Don’t Mean to get You All Misty

 

If you can’t take the rain back to your roots, take a description and share it. Sharing is one way to expand the circles that your voice will reach. If you expand that voice far enough, you can begin to discuss peace with someone half a world away. Neat, huh!

 

I encountered rain the other day; here’s what it was like:

 

     I had to journey out of Texas for morning music: rain. I couldn't bring it home, but I could bring a description.

 

  TALLEQUAH, Okla. — Morn­ing comes upon the land with gentle rain. The recurring rumble in the distance is a reminder of a storm that came in the night. Or is it the start of a fresh, new rain?

 

     By the vegetable garden, lin­gering drops cling like living globes and shine like diamonds on the edge junctures of the wire fence. A clap of thunder sounds the overture of more droplets -possibly a downpour. Right at this special moment, the last move­ment of the rain is slowing to an end.

 

     Horses and chickens graze be­yond the garden. A deer appears and then is gone. Roosters chal­lenge inquiring ears: "Daybreak is upon the land." Yet it sounds like "Ah-ha" or "Ah-oh."

 

     The bragging call is from a great distance although the roosters are 60 paces away.
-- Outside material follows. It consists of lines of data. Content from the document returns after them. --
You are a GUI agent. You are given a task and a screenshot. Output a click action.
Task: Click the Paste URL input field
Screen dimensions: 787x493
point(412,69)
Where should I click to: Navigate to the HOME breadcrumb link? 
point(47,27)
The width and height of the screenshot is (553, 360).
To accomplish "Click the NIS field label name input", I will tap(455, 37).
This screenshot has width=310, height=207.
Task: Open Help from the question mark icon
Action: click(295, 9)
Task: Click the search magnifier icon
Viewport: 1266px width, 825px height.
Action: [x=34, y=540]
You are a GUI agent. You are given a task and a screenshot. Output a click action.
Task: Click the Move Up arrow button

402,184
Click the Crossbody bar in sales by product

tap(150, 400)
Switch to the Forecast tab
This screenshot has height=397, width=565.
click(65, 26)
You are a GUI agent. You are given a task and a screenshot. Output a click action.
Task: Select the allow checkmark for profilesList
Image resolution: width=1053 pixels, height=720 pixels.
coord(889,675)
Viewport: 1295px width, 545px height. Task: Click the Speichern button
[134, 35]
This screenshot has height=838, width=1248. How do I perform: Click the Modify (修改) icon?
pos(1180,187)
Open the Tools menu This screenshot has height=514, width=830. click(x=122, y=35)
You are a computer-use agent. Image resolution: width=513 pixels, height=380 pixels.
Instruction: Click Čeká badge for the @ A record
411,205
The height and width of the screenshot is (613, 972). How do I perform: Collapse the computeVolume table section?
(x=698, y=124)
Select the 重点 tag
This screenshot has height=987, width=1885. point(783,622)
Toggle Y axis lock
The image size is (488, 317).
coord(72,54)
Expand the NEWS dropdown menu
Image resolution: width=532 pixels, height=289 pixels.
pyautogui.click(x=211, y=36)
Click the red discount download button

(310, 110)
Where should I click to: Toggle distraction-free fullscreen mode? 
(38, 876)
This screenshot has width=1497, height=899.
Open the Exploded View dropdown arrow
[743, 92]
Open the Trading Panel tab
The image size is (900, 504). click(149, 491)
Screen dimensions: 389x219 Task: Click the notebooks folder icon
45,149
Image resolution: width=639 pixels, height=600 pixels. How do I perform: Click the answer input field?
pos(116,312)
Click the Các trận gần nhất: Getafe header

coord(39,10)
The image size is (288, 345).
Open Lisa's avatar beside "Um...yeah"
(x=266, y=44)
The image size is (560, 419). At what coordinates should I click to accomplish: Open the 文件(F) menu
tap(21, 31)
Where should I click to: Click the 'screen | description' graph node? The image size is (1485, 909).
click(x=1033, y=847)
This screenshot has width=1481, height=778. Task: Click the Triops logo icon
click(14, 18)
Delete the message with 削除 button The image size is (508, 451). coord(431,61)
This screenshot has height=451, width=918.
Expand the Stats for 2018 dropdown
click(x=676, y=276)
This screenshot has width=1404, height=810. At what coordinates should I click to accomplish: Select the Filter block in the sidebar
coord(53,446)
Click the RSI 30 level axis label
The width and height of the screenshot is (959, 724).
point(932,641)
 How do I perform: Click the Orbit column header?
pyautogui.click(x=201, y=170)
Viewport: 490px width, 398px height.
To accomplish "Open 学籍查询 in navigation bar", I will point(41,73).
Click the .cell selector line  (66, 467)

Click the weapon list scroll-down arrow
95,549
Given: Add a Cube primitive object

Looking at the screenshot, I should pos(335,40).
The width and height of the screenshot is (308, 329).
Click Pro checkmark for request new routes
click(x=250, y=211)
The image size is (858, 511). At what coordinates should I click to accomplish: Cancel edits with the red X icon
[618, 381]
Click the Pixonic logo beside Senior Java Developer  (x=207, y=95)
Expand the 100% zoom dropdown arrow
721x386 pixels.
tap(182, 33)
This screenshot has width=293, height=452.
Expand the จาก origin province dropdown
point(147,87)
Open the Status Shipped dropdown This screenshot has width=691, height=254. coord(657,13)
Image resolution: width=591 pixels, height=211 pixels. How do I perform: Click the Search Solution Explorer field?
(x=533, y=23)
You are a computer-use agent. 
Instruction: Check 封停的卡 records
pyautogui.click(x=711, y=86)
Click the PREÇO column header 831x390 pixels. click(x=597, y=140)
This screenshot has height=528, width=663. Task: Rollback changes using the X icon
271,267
Maybe the trumpeting of morning is from another place or time as a reply to the local greeters of the light.

 

     A bay horse leisurely swishes its tail to the music while another with bent head munches grass. They are white silhouettes against the darkening green wood.

 

      The uneven-raindrops create a rhythm section for the chirping of birds and staccato rooster calls. A steady line of water from a roof spout etches the cool, morning air. Under the sheltering leaves where voyeurs wait and meditate, a few drops bounce from leaf to leaf and finally dot their notes about this page. The wind chimes remind the world of steeple bells.

 

     The drums of thunder come from all sides now. Above the light brightens and the rumbles bounce off the dome of the sky. Trees sway gently with the morning music. Another rooster from a far place answers an unasked question.

 

     The sound comes from behind the garden, the fields where horses graze, the line of a dark symphony in the woods and the coming rain. The thin ribbon of water from the roof becomes a Chinese brush stroke. A pedes­trian crossing of roosters, chick­ens and a goat interrupt the sleepy, awakening pasture, making it suddenly a background for the sounds.

 

     Still, and yet not still, the wind chimes tell that the tempo of the morning is quickening. The whirl of the industrial air-conditioner jumps into a whirl of sound, in­terrupting the individual instru­ments. Just as abruptly as it started, it stops. The gentle sounds of morning rain sing to each other again: A thunder clap to the right. Water dripping to the left. The meadow in dark garments stretches its un-imaged softness in front. More thunder behind.

 

     Droplets of rain are now ev­erywhere. The birds punctuate their cat's-paw sound, singing to each other and the morning, with the slight dance movement of leaves all around.

 

      The timpani of single raindrops on an overturned oil drum counts the iambic passing of precious liquid seconds. A crescendo rumbles in the distance. More chirps. And still, with the soothing sounds of summer and gentle rain, morning comes.